── SOURCE MATERIAL ──

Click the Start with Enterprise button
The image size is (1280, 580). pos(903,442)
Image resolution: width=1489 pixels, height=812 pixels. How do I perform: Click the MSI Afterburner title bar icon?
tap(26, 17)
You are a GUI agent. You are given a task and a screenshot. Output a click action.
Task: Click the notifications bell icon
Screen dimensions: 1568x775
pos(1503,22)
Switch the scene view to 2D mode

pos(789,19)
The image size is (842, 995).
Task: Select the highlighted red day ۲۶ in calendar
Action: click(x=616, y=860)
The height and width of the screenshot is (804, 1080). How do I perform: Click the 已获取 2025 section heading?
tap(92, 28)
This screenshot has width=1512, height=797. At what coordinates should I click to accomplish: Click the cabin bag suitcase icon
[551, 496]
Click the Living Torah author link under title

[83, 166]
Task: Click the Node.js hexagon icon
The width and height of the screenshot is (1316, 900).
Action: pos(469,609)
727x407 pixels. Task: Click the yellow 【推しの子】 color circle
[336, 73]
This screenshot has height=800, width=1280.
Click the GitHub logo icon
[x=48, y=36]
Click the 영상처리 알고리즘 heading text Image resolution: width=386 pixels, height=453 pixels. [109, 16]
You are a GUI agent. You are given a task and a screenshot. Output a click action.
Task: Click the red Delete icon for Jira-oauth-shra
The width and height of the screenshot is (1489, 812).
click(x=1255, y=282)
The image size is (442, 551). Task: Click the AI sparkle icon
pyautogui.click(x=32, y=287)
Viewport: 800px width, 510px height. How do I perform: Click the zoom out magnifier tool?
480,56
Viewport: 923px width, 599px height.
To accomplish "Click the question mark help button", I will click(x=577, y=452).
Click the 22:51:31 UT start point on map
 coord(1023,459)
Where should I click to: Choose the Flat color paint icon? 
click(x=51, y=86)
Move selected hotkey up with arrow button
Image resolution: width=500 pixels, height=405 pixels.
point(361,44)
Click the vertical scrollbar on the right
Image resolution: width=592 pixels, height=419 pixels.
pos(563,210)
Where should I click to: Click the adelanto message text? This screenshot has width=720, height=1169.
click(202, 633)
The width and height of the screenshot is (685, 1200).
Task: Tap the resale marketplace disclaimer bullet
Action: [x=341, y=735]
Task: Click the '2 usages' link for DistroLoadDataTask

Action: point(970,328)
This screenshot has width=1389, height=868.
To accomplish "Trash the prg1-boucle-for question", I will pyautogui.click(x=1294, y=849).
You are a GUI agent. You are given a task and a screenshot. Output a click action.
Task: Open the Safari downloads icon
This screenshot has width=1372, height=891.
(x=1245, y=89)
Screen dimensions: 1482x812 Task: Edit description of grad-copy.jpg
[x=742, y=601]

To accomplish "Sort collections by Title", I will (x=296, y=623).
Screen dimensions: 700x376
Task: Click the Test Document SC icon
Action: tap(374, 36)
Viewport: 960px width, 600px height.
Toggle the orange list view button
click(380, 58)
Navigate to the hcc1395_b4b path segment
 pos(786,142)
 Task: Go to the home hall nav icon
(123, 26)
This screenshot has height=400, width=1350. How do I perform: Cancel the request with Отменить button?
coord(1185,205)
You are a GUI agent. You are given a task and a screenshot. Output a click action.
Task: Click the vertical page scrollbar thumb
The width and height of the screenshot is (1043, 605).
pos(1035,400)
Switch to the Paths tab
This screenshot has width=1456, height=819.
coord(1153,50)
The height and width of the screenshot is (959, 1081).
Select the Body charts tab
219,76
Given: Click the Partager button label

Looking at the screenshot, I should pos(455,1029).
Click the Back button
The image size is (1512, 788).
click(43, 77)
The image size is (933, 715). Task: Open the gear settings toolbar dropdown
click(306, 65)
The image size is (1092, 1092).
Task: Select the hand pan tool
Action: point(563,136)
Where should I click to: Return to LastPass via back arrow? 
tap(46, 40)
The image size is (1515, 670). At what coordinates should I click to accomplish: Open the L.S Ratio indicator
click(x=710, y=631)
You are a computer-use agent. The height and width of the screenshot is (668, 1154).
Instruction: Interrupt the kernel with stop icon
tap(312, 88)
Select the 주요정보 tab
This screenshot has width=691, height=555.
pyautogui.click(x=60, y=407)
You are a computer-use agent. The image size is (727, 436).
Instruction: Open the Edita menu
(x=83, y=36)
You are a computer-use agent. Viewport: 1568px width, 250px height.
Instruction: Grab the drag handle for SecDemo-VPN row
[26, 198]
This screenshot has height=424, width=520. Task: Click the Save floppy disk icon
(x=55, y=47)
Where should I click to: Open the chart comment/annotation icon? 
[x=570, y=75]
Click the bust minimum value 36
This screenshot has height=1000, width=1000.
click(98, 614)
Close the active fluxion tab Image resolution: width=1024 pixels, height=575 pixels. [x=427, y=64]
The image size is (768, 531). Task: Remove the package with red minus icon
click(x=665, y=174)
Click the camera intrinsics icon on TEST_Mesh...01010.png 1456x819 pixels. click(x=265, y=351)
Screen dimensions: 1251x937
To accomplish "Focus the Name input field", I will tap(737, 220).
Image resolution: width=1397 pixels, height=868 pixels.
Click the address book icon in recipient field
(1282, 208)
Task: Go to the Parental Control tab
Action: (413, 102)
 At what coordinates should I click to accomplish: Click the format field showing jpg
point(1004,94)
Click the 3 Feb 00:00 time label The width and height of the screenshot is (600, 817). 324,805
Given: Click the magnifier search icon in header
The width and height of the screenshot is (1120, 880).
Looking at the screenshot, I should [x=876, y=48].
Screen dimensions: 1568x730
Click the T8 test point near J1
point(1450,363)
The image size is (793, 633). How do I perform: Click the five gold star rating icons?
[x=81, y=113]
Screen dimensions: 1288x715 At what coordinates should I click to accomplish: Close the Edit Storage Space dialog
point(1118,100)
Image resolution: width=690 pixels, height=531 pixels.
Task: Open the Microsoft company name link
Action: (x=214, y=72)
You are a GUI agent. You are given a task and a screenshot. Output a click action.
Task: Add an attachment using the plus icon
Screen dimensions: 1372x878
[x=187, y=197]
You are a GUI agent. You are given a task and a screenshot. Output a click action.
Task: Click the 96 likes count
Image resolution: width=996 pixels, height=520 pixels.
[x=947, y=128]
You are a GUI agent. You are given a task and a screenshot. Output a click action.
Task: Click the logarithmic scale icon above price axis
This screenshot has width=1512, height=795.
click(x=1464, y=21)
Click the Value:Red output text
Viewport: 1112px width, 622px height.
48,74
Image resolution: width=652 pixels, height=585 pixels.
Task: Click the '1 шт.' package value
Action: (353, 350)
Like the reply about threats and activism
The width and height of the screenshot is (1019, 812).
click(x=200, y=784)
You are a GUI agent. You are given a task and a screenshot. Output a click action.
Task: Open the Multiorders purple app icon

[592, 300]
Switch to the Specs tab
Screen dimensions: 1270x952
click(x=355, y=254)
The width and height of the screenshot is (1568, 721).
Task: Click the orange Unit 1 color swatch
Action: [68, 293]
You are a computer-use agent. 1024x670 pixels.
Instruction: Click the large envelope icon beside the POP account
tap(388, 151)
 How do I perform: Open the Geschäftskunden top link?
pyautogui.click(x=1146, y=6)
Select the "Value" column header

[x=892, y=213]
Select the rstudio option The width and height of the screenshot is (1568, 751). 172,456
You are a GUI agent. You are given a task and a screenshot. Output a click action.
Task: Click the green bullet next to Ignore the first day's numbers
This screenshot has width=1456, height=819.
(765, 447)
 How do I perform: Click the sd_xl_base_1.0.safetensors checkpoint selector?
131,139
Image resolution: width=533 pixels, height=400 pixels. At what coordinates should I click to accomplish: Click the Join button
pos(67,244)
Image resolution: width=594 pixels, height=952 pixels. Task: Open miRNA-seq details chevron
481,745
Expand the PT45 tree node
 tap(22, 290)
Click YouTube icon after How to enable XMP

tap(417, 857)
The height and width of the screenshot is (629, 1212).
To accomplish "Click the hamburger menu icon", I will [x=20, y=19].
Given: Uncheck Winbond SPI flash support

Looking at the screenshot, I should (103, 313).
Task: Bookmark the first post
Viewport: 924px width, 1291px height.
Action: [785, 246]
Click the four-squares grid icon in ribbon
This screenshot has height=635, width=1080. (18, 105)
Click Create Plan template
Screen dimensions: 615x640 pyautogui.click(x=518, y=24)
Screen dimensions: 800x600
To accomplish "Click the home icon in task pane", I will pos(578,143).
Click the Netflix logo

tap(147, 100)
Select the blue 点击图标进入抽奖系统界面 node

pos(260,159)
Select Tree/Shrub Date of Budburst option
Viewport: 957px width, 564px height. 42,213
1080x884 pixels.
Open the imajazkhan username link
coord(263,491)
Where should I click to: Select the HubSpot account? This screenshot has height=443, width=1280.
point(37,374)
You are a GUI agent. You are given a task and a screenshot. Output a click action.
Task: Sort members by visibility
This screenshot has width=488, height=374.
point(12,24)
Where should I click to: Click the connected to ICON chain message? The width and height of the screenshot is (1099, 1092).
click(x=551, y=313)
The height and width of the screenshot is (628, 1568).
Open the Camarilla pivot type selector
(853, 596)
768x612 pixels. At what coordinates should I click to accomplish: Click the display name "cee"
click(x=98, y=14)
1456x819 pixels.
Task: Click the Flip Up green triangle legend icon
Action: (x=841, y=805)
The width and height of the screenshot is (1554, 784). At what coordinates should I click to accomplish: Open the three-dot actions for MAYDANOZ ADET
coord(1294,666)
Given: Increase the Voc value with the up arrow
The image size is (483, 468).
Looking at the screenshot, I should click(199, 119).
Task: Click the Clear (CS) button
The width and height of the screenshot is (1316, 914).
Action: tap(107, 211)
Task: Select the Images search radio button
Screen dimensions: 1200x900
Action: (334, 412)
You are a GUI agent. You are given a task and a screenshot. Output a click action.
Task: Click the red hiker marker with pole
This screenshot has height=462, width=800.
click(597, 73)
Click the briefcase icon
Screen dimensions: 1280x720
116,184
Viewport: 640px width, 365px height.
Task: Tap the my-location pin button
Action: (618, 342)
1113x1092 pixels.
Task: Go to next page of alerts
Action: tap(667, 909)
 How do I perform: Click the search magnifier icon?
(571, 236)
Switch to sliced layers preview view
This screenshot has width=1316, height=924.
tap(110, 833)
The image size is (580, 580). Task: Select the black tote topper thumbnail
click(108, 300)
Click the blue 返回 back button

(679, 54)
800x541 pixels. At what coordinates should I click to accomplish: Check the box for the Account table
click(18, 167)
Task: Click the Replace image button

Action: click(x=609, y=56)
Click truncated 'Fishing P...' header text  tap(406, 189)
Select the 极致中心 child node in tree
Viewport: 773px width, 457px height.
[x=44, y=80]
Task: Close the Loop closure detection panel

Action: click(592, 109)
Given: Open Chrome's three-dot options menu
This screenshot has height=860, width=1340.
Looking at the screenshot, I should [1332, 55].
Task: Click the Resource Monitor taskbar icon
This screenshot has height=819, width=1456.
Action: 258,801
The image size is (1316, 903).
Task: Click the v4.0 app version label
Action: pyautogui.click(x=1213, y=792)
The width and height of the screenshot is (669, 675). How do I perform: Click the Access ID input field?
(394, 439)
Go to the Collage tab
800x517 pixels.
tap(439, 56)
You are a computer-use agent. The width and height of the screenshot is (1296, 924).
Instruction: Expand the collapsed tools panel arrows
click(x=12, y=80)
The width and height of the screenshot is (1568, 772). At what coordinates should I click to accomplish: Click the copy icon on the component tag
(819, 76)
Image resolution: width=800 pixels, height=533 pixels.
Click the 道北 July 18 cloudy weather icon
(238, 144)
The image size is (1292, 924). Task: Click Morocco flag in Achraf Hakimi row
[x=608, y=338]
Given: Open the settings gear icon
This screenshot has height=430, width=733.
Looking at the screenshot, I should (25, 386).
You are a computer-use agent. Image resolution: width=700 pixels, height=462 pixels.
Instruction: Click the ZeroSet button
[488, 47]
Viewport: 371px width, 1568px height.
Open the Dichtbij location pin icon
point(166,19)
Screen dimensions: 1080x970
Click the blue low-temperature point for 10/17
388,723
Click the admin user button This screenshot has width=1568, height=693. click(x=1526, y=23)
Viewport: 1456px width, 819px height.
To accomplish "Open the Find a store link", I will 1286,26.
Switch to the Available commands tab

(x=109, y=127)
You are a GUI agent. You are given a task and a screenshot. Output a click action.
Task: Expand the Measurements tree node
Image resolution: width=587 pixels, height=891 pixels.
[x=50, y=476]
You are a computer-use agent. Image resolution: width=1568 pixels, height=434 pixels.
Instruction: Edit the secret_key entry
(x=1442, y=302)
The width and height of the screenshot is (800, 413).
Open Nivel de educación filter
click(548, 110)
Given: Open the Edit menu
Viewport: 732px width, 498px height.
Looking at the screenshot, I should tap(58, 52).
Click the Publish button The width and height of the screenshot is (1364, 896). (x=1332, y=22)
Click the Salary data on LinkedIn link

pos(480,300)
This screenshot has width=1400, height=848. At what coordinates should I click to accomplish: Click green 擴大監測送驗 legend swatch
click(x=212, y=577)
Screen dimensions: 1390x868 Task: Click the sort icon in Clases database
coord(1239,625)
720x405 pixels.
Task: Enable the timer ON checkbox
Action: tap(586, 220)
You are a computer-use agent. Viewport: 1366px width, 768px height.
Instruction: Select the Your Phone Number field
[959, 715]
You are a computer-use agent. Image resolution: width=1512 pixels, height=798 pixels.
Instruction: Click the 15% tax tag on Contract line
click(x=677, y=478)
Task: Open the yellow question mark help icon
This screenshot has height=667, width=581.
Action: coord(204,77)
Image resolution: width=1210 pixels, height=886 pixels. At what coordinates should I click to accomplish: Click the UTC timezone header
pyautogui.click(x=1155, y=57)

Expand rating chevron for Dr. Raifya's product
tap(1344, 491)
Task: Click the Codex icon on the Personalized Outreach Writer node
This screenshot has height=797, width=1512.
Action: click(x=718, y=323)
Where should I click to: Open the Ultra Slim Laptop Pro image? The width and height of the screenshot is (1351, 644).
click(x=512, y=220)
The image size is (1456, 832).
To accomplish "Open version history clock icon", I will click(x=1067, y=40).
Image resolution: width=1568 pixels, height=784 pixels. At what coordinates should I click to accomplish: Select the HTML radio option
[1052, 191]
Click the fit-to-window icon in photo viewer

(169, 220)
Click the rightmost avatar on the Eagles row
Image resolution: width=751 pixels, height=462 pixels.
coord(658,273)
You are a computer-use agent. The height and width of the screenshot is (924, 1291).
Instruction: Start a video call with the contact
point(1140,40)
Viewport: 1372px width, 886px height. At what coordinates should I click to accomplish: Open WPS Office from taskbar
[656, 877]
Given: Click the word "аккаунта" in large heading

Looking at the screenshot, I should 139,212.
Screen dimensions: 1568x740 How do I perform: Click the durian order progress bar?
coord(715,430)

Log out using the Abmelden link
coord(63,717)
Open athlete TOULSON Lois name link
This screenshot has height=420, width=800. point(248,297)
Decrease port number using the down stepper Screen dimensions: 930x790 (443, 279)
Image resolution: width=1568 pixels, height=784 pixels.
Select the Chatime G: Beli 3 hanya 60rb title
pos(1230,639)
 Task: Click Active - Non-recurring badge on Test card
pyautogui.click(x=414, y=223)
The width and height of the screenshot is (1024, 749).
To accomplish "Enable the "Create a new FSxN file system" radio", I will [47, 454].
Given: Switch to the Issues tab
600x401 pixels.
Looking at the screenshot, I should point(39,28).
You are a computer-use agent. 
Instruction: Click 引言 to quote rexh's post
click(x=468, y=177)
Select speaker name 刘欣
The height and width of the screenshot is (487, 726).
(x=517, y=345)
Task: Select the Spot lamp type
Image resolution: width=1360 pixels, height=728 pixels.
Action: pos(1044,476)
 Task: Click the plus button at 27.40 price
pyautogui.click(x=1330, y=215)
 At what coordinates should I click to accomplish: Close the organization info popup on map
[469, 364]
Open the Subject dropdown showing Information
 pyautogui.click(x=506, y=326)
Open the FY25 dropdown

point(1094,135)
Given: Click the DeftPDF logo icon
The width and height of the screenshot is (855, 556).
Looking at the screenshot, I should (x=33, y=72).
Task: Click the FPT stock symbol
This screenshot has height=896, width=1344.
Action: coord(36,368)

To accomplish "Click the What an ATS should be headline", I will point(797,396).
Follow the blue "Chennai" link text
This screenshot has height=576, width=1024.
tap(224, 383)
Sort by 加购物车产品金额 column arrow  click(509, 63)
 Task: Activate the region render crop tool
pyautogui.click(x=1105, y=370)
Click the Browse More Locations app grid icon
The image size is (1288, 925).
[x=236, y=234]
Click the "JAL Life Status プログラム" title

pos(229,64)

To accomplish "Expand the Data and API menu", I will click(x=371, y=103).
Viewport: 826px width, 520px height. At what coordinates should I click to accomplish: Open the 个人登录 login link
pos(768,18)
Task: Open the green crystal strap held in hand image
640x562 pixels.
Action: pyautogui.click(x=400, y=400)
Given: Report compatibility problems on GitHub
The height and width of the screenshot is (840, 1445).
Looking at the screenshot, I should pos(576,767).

───

▸ REQUEST: Rescale the lines from the one containing "Image resolution: width=594" through the one containing "tap(417, 857)", both included, and reproduce every line in that range, requests included. Multiply each coordinate in the answers by 1.6 and round to the nearest whole number, with halves rounded up.

▸ TASK ANSWER:
Image resolution: width=594 pixels, height=952 pixels. Task: Open miRNA-seq details chevron
770,1192
Expand the PT45 tree node
 tap(35, 464)
Click YouTube icon after How to enable XMP

tap(667, 1371)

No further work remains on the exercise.